New data suggest that treatment with dupilumab does not increase the risk of COVID-19 infection in patients with atopic diseases.

Asfandyar Mufti, MD

Asfandyar Mufti, MD

New data suggested the the incidence of COVID-19 infection may be lower among patients with atopic dermatitis (AD), asthma, and/or nasal polyps who are undergoing dupilumab treatment compared to the general population of Canada.

The new findings, presented at the American Academy of Dermatology (AAD) 2022 Annual Meeting in Boston, MA, support the recommendations that individuals with atopic diseases should not discontinue or delay dupilumab treatment due to fears of contracting the COVID-19 virus.

Even now, researchers remain uncertain of the effects of immune-modulating therapies in the clinical course of COVID-19, leading to heightened concerns of an increased risk of infection in patients with atopic diseases receiving dupilumab.

However, several international societies have recommended continuing dupilumab treatment in individuals who have not tested positive for the virus.

As such, investigators led by Asfandyar Mufti, MD, Division of Dermatology at the University of Toronto investigated the incidence of prognostic outcomes of COVID-19 infection in patients with atopic diseases who were treated with dupilumab.

A total of 5 tertiary academic centers and 7 community practices across Canada participated in the multi-center retrospective cohort study.

Patients with AD, asthma, and/or nasal polyps treatred with dupilumab were eligible for inclusion, and data for COVID-19 infections were collected from Patient Support Program case managers and patient-reported clinical documentation.

A total of 548 patients on dupilumab met the criteria. Among then, only 2 patients (0.36%) had laboratory confirmed cases of COVID-19.

Both patients – 1 male and 1 female- were treated with dupilumab for less than 6 months, with 1 patient being an asymptomatic cattier and the other having several symptoms including cough, dyspnea, and fever.

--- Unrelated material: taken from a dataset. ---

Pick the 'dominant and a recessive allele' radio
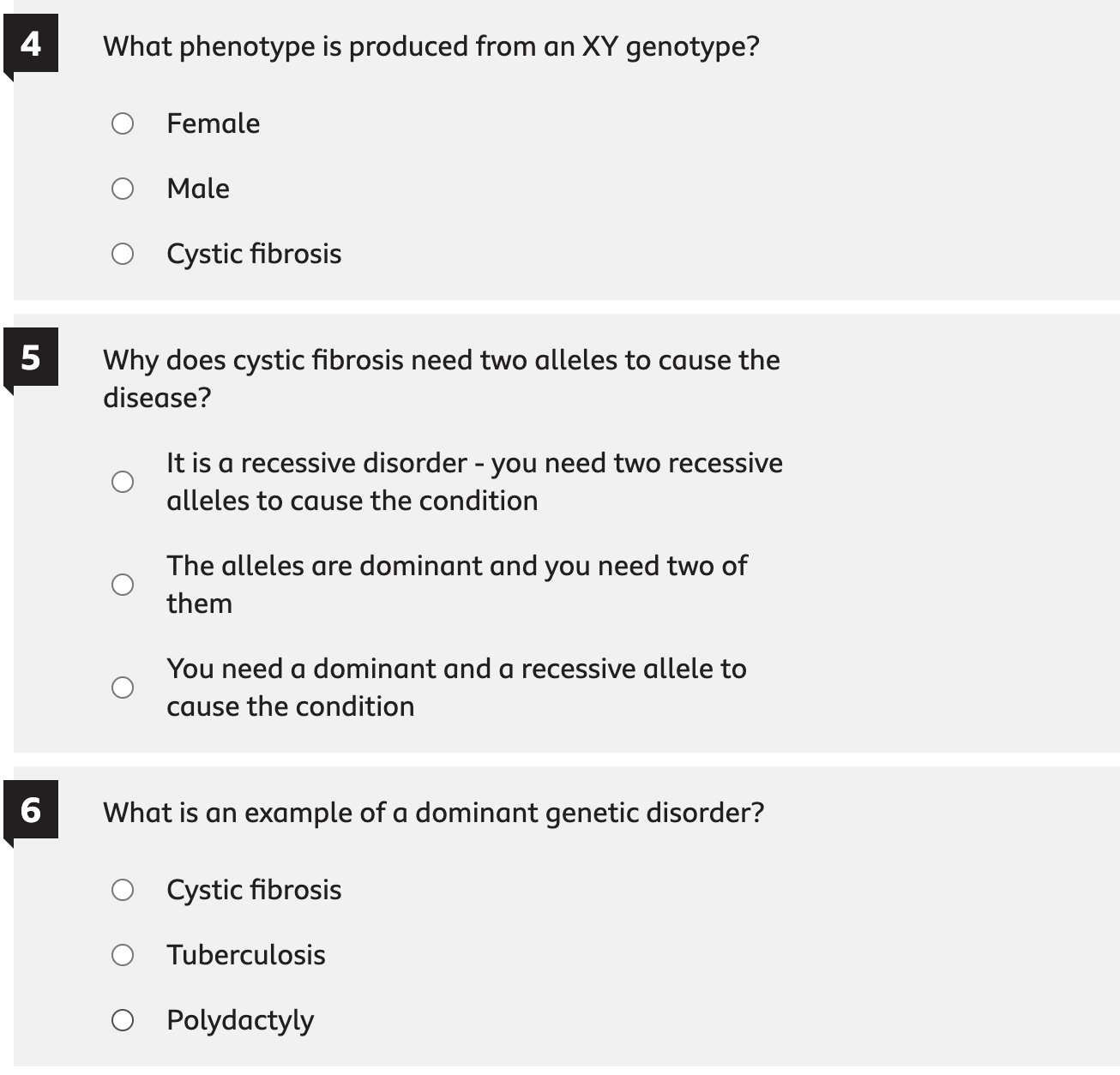This screenshot has width=1120, height=1075. [x=123, y=688]
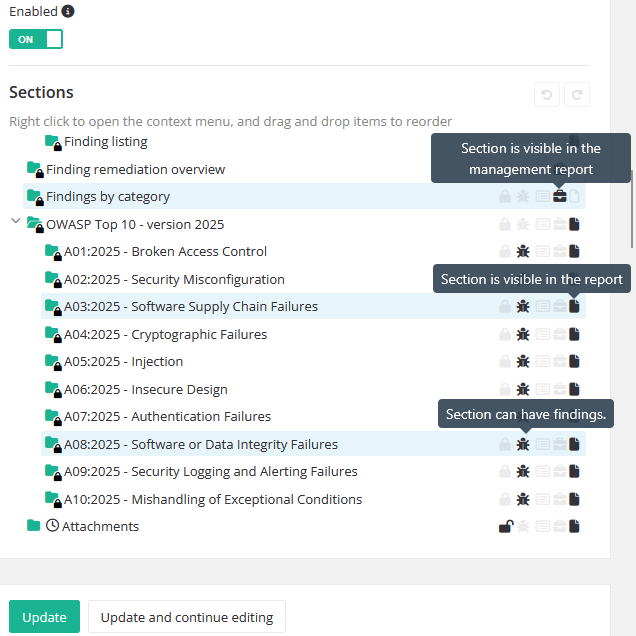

Though both patient temporarily discontinued dupilumab treatment, both resumed treatment with a mean restart time of 14 days.

Mufti and colleagues believed the data suggested that the incidence of COVID-19 infection was lower among patients with AD, asthma, and/or nasal polyps on dupilumab.

Additionally, the team referenced a previous Italian-based registry study that included 1576 patients, 15 of whom had AD and a COVID-19 infection and were treated with dupilumab.

In that study, 3 of those patients were subsequently hospitalized , but no COVID-19-related deaths occurred.

Regarding the present study, the team cited several limitations including short-term follow-ups, asymptomatic cases without proper lab tests, and patients who chose not to disclose their positive test results, among other reasons.

“Despite these limitations, the results suggest that treatment with dupilumab does not increase the risk of SARS-CoV-2 infection or worsen its signs and/or symptoms in patients with AD, asthma, and/or nasal polyps,” the team wrote.